'This is our nightmare:' Meeting held to address lack of working fire engines in Menomonee Falls
Menomonee Falls Fire Department
MENOMONEE FALLS -- A special meeting was held Tuesday night, June 11 to address a long list of concerns after it was revealed there were no working fire engines in Menomonee Falls.
The assistant chief said equipment kept breaking down because it was being used more frequently than ever before. According to department leaders, the Menomonee Falls Fire Department is the second busiest in all of Waukesha County.
"To us, this is our nightmare," said James Mollet, assistant chief.
The issue sparked five-alarm panic and necessitated a special "Committee of the Whole" meeting in the village Tuesday night.
"To speak in terms of whether or not there is a crisis right now, I would say that I believe there is," said Mollet.
On Wednesday, June 5, a union representative for the fire department told FOX6 News all of the village's four engines and one aerial ladder truck were out of commission. It was several hours before one of them was back working. Neighboring Butler and Germantown were on standby to pitch in if needed.
"The fire department has not kept pace with equipment or personnel with the growth of the community around it," said Kevin Myers, president of the Professional Firefighters of Menomonee Falls.
"This is something that I don't think that we saw coming -- forecasted coming," said Mollet.
On Friday, June 7, three engines were back in service. It was the first time in nine months, according to the union, that the village had three engines in service.
"Get the information, as soon as possible, to us, so we can deal with it -- instead of going to the media," said Mollet.

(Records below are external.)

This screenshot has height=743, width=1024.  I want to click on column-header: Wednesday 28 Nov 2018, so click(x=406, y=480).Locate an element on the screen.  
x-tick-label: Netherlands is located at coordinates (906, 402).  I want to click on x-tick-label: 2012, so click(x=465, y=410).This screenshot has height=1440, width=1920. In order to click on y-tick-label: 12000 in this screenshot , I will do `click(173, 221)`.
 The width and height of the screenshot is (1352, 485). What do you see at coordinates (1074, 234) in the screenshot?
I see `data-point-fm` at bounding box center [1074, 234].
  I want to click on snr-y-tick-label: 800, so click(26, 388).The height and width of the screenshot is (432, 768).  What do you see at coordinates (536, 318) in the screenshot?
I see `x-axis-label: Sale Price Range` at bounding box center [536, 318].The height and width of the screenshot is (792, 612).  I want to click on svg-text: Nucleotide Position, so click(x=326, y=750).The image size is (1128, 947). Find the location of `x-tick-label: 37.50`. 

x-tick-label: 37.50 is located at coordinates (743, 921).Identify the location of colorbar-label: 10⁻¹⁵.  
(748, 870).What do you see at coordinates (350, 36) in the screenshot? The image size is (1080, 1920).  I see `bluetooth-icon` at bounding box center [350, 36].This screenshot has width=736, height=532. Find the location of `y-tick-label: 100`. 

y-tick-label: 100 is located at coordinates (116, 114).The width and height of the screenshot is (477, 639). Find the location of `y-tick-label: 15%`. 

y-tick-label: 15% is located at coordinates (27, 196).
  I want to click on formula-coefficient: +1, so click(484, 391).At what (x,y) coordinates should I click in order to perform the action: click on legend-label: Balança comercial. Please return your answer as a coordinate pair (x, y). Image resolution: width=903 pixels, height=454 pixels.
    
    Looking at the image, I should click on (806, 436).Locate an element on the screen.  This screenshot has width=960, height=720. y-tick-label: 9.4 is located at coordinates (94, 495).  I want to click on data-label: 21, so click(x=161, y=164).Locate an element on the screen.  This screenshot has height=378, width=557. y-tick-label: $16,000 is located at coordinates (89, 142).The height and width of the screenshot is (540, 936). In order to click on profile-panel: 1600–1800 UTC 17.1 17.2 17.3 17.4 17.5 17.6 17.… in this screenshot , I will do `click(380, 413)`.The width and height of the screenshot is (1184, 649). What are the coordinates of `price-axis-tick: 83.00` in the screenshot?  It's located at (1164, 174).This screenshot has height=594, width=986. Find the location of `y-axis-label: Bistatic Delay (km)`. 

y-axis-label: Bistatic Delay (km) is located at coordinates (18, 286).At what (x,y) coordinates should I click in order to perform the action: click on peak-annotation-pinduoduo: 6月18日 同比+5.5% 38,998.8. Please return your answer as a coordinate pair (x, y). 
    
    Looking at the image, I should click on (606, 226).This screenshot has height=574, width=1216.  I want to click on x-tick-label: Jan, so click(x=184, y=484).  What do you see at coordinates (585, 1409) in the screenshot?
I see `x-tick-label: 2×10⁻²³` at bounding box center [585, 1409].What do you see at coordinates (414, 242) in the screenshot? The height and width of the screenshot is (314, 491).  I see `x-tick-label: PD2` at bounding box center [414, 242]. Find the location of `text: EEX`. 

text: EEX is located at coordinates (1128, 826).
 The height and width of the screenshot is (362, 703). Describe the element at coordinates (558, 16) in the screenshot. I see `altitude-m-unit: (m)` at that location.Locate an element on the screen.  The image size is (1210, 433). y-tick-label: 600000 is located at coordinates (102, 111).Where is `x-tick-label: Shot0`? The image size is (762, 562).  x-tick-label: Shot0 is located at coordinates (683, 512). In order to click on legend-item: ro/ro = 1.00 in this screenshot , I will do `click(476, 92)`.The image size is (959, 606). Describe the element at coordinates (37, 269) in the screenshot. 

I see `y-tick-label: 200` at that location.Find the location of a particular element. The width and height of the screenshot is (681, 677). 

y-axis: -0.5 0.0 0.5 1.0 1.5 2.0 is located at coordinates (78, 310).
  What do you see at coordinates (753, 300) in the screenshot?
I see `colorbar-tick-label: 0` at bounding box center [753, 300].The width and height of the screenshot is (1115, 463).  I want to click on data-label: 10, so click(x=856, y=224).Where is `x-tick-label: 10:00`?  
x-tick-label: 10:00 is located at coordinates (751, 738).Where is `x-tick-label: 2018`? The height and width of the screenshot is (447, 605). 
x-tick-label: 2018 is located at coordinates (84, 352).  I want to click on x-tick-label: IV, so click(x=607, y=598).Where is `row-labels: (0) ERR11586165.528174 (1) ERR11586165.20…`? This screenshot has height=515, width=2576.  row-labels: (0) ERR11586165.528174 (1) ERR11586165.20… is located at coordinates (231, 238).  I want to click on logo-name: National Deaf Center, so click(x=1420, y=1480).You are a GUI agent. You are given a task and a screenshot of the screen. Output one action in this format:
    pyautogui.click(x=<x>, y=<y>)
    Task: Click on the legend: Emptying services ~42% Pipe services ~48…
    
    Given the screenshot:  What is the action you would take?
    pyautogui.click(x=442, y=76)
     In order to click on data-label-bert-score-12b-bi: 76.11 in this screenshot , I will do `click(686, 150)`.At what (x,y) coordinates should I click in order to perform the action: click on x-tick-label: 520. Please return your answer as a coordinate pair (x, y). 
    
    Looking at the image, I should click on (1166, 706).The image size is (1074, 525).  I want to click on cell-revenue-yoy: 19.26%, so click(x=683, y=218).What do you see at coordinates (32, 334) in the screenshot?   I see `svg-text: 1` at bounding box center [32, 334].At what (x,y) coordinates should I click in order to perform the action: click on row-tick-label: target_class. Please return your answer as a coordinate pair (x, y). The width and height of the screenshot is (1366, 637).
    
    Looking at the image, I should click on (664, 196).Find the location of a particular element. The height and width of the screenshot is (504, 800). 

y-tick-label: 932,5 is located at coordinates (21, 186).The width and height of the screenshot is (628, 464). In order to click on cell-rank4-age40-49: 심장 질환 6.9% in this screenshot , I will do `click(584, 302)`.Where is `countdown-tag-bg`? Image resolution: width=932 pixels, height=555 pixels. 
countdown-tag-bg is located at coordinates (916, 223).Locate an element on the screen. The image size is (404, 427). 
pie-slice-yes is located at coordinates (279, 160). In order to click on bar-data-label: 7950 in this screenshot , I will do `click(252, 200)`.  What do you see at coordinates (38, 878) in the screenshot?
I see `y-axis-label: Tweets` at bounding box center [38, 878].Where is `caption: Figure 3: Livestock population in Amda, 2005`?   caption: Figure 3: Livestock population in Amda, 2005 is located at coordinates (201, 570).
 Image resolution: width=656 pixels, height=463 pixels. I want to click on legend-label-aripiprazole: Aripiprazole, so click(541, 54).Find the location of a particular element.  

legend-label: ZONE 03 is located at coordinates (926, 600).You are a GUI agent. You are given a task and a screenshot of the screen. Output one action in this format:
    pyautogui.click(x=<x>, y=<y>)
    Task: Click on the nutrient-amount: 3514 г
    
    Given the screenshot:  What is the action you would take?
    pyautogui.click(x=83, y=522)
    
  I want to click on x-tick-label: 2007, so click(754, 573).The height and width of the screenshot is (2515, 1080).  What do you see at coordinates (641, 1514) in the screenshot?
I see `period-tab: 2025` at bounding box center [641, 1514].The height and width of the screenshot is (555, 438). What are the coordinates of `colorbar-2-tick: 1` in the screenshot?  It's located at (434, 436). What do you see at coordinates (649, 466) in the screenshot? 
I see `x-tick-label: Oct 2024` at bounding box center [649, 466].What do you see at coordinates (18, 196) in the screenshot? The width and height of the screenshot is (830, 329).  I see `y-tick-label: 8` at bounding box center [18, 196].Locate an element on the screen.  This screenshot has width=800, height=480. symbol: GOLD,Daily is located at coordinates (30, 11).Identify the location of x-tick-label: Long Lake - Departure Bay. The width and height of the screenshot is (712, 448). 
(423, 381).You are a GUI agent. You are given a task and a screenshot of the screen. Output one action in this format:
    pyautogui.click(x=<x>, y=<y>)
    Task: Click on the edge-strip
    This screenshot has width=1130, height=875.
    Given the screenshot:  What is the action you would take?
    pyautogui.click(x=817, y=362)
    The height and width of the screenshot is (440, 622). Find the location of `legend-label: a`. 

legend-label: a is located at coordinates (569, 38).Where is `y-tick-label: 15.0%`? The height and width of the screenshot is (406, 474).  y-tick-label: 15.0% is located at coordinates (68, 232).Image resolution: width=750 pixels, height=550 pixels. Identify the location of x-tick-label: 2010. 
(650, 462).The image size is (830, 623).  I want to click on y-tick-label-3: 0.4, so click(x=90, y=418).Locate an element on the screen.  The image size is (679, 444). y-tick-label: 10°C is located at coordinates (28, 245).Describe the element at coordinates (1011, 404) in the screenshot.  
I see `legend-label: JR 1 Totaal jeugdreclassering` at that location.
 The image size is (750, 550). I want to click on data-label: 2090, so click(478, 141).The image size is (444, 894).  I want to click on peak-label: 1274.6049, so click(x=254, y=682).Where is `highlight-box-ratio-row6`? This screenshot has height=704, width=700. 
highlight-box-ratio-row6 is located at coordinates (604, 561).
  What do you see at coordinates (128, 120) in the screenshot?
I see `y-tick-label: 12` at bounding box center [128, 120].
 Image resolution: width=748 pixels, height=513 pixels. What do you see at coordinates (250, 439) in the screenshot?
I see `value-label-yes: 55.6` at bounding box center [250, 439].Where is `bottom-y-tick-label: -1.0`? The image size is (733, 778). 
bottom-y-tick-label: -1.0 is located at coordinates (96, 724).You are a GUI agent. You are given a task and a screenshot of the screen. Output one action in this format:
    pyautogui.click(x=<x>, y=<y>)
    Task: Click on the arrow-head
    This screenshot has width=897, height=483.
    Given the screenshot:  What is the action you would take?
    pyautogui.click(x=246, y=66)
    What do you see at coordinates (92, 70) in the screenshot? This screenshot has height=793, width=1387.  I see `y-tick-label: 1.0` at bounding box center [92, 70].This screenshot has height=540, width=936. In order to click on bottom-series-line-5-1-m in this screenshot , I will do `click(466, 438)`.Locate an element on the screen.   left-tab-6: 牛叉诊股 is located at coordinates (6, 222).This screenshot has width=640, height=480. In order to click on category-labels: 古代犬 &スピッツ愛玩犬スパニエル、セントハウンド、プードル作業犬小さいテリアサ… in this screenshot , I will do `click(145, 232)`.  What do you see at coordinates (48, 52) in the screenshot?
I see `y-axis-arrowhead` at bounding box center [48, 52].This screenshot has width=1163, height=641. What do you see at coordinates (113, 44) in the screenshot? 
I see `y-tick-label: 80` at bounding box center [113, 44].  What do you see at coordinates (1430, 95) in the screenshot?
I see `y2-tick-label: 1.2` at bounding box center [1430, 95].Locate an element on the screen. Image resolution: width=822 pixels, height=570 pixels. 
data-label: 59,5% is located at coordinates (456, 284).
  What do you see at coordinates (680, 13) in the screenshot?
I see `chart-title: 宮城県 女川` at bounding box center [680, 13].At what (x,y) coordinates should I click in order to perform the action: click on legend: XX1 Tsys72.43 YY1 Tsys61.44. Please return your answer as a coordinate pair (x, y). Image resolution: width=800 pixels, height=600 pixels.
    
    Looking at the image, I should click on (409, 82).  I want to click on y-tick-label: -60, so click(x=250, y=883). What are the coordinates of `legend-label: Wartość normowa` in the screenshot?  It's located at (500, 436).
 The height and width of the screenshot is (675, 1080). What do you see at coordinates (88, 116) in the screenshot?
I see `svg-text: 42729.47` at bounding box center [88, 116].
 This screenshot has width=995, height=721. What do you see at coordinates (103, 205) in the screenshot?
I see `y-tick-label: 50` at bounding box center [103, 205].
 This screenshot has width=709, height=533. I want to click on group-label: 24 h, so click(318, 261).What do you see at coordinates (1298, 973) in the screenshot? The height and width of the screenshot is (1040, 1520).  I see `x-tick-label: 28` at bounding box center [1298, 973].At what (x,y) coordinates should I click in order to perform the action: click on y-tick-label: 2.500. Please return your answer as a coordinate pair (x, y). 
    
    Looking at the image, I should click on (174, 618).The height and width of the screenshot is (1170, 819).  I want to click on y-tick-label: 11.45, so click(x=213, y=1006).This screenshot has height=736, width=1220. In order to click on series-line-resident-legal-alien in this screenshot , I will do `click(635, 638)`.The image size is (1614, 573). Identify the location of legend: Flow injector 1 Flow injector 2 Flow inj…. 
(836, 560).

Mollet said it can take nine to 10 months to purchase a replacement engine. One has been needed since a department vehicle was involved in a crash in August 2018, but the insurance claim was only finalized in May 2019.
Staffing was another burning question. Mollet said finding part-time workers was becoming increasingly difficult. Each of the five stations is staffed by two people at all times, and the union said that should double to maintain public safety.
"I came here six years ago, and we are running almost 2 ½ times more calls then we did then," said Mollet.
Mollet said an increase in assisted living facilities in the village was partly to blame for the increase in call volume.
Also noted during the meeting Tuesday night was the fact that over the past 10 years, the budget for the fire department has doubled.